Vaccines are strength training for your immune system. Yes, there are risks - it’s part of how they work. That’s why those of us who can get vaccinated, MUST; to make up for those who can’t. No, it’s not an exact science. But the risks are minimal compared to the alternative.  

 

To the unvaccinated-by-choice, the “I’m really cautious about what goes into by body” set, I say: How many other health risks have you taken in your life - long nights of drinking and partying, experimenting with drugs laced with who-knows-what for fillers, unprotected sex, junk food, inhaling exhaust fumes, opioid-based painkillers, cosmetic facial fillers made from toxins - but you suddenly decide that a vaccine with 20 years of research behind it is too gross or scary for you?

 

Where is your sense of duty? Where is your sense of social responsibility? Or, do you only feel responsibility for you & yours? And the rest of society outside of your little bubble can just go hang?

 

Do you think it’s not that big of a deal?  That almost 1 million Americans, and 5.5 million people dead worldwide- are made-up or exaggerated figures? That’s more Americans dead than casualties from all the wars we’ve ever been in - combined. On a worldwide scale, this will rival the Holocaust.

 

Do you think that history somehow won’t lump you in with the same people who disregarded the AIDS crisis, and who spread ignorant, homophobic and deadly misinformation about it?

 

It doesn’t matter that we have access to the internet and therefore, nearly all of human knowledge. As it turns out, people don’t actually get better, or smarter, than those villagers from The Painted Veil. We remain just as superstitious, ignorant, and shortsighted. If anything, we’re worse.

 

How small your world must be, if you’re paying more attention to conspiracies, non-journalistic blogs, and outlier anecdotal stories, than to published science. How sheltered, if you haven’t heard or read the desperate pleas from nurses and teachers who are on the verge of quitting their jobs - quitting their whole careers - if they haven’t already. From parents on the verge of a mental breakdown, whose toddlers have no way to get crucial early-childhood education except maybe through a tablet or TV screen; have never been to a park, or met their grandparents. 

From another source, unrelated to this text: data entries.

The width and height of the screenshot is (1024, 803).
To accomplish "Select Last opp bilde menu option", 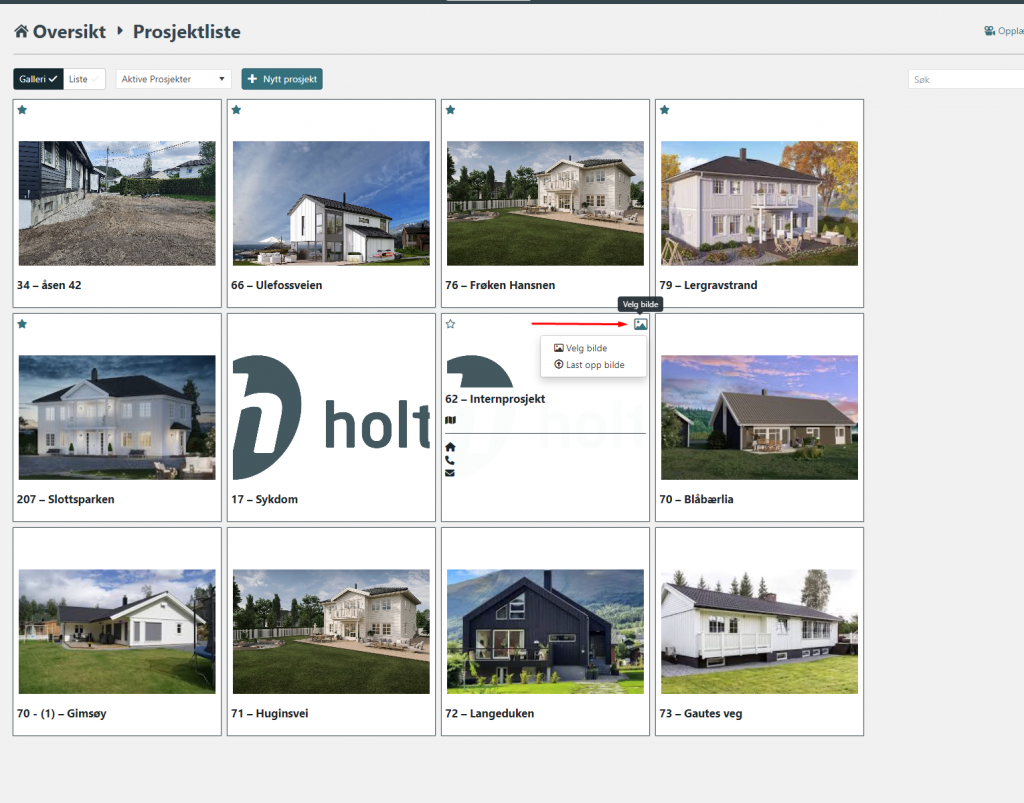I will (594, 365).
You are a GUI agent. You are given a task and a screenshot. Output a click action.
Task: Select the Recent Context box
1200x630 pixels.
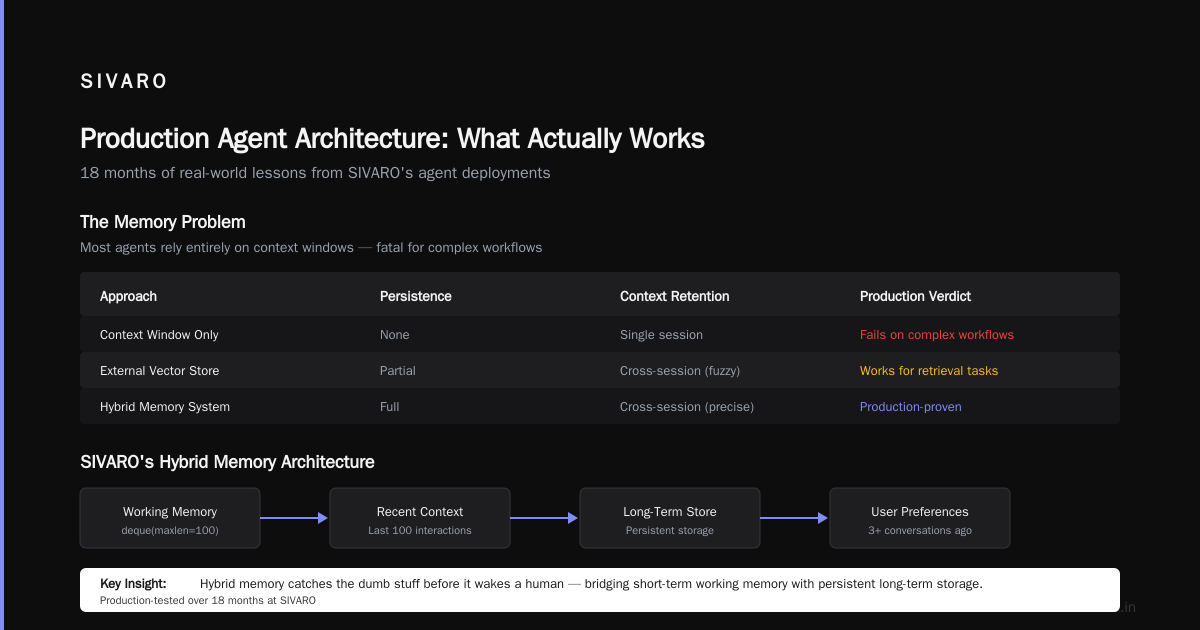[420, 518]
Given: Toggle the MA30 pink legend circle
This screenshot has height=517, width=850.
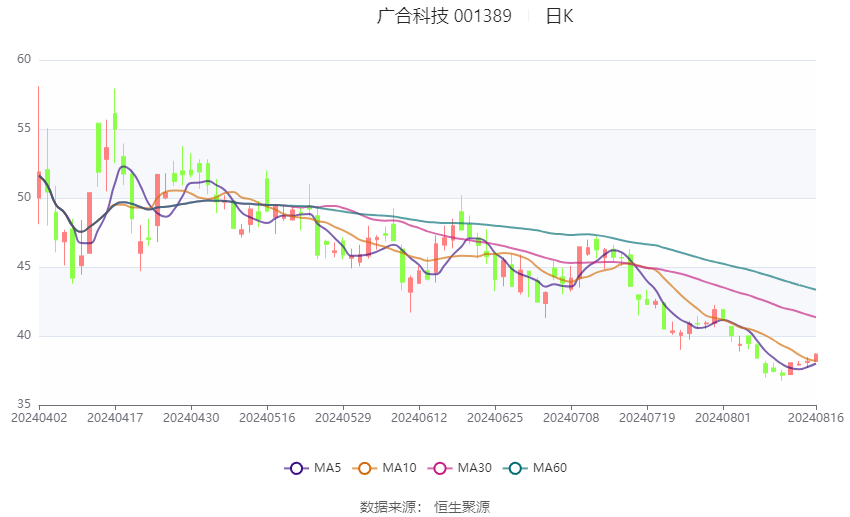Looking at the screenshot, I should (440, 468).
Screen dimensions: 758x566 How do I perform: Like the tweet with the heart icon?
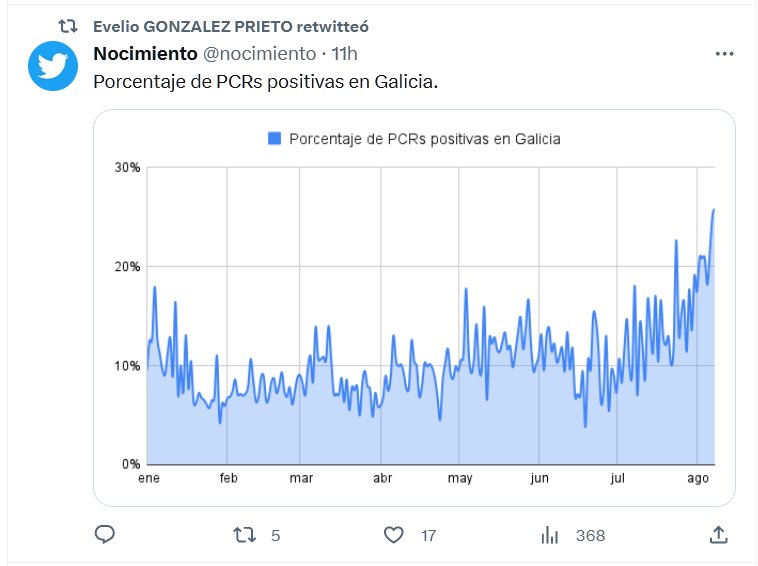coord(395,535)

How heartless you are, if you have heard them, but refuse to see the big picture and continue to cling to your choices out of spite, petulance, and stubbornness.

 

For all of this, and for the years of my own life I will lose to this — lost adventures, lost stories, lost kisses while I was still young - I despise you.

 

Norton might have been able to keep down the bile, but I’m not that good of an actor.